How to use SetupComplete.exe to modify a reg value? (Image)

NSXguy · 21 May 2013

Greetings all! I work in an enterprise environment & am trying to find the most efficient route to address a vulnerability in one of our images.

When Sysprep completes I need to put quotes around a reg entry in: HKLM\System\CurrentControlSet\services\LMS.

The entry is C:\Program Files (x86)\Intel\Intel(R) Management Engine Components\LMS\LMS.exe. I need to put quotes around it i.e. "C:\Program Files (x86)\Intel\Intel(R) Management Engine Components\LMS\LMS.exe"

I already have a command to change an account name using wmic in SetupComplete.exe i.e.: wmic useraccount where name= "User" call rename name= "NewUser"

Does anyone know a wmic command(s) that could be used for this, or an alternative scripting method for use in SetupComplete? Also, can anyone recommend a resource for wmic commands/syntax etc?

Thanks!

NSXguy · 22 May 2013

nm...

Kaktussoft · 22 May 2013

You did do sysprep/generlaize/oobe succesfully? Already created a wim file?

Kaktussoft · 22 May 2013

No qoutes needed. Why quotes?

NSXguy · 23 May 2013

Thanks for the reply, Kaktussoft. Yes on sysprep, and would be yes on wim but we use Norton Ghost. To clarify, this is on our production image, in use several years now. The registry entry in your screenshot is indeed the one I must modify (and one other, in the same way). I just need to put quotes around the statement to foil an expoit/vulnerability. This image is used in several govt. business areas which are subject to Nessus & Retina scans/audits to discover/address vulnerabilities.

The manual process we are currently using is for our deployment technicians to make this modification after imaging the box. I would like to use a script/entry in SetupComplete.exe to do the modification automatically.

Thanks again for any suggestions

Kaktussoft · 23 May 2013

use setupcomplete.cmd for that

reg add ..... look syntax yourself please. You can try reg add command on a working machine to check for syntax errors.
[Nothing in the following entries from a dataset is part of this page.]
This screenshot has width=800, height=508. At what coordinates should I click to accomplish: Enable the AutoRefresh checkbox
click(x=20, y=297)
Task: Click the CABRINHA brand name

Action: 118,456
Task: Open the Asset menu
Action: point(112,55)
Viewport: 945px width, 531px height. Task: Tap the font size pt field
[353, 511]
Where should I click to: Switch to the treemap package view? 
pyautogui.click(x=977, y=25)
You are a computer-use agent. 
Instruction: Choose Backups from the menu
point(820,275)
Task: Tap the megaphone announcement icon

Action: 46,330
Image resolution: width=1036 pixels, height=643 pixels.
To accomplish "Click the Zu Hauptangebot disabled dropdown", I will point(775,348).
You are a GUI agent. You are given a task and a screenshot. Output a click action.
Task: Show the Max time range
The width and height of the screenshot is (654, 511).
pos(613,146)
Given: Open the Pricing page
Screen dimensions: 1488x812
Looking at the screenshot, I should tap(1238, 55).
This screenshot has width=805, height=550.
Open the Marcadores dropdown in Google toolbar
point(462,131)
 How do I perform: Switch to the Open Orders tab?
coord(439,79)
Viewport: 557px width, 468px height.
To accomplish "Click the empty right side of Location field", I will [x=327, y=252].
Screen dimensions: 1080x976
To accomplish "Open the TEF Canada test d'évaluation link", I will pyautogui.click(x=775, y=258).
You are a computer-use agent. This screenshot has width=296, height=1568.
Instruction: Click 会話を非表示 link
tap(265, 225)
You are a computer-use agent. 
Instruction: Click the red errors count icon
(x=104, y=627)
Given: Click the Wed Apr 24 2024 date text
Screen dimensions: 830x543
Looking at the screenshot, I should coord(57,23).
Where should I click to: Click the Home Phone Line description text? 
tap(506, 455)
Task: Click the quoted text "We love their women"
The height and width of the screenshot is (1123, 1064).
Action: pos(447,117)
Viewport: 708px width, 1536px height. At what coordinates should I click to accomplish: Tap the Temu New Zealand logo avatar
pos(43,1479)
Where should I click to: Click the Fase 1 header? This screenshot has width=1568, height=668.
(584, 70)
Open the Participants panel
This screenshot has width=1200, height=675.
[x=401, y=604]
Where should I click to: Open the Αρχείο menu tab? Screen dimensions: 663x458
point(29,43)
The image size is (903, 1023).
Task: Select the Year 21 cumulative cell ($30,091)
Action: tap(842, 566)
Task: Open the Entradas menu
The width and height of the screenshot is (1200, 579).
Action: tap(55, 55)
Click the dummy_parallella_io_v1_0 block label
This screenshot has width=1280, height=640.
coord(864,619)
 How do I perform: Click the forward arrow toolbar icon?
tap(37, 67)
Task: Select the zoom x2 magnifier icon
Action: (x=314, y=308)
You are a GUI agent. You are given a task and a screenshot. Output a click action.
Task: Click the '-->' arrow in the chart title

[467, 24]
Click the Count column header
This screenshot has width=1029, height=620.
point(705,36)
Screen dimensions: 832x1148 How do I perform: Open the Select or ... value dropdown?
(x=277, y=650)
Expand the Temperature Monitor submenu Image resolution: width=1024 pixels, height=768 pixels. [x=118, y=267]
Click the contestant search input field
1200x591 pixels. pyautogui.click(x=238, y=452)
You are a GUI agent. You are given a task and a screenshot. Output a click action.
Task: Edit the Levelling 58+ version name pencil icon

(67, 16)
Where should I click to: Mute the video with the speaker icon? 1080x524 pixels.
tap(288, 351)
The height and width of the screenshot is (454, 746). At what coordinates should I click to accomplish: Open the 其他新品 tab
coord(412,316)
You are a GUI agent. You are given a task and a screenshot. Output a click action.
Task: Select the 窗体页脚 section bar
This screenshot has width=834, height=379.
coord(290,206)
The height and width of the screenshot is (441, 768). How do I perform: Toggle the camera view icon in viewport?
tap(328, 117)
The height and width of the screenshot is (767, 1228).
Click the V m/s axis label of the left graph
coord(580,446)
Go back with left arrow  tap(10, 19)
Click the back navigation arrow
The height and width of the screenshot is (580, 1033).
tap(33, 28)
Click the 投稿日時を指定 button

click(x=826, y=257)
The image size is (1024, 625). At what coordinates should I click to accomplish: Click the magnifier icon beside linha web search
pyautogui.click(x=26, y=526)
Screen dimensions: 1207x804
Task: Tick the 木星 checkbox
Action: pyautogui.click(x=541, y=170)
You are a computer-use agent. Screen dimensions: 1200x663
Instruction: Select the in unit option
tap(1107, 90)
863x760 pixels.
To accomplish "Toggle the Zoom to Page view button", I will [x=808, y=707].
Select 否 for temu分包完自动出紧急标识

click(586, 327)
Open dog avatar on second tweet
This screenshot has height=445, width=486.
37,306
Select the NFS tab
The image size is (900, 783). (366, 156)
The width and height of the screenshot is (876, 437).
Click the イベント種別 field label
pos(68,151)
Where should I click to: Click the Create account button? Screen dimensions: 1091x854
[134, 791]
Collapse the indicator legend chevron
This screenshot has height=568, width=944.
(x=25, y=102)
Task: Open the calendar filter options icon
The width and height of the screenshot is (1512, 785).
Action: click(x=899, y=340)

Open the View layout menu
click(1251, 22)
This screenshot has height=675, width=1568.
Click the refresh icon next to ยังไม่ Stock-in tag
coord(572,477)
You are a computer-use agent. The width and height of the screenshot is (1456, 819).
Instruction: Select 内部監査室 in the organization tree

Be sure to add /f to the command

Reg add

Still don't understand why double quotes are needed!

NSXguy · 23 May 2013

Thanks, Kactussoft, I will use SetupComplete.cmd. I don't know why the double quotes are needed either; it is specified (I believe, our desktop security team requested the addition) in a STIG specifically to remedy a vulnerability. I'm guessing that it causes some escalation of privelege exploit (or similar) to be non-functional while not functionally interfering with the actual value in that key.

Again, thanks for your help/suggestion!